Start of Records for processing

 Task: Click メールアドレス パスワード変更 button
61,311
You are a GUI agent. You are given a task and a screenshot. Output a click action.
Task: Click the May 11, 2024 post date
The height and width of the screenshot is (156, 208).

End of Records for processing

Task item: Without omitting anything, retype all of the material above exactly.

Answer space:
 Task: Click メールアドレス パスワード変更 button
61,311
You are a GUI agent. You are given a task and a screenshot. Output a click action.
Task: Click the May 11, 2024 post date
The height and width of the screenshot is (156, 208).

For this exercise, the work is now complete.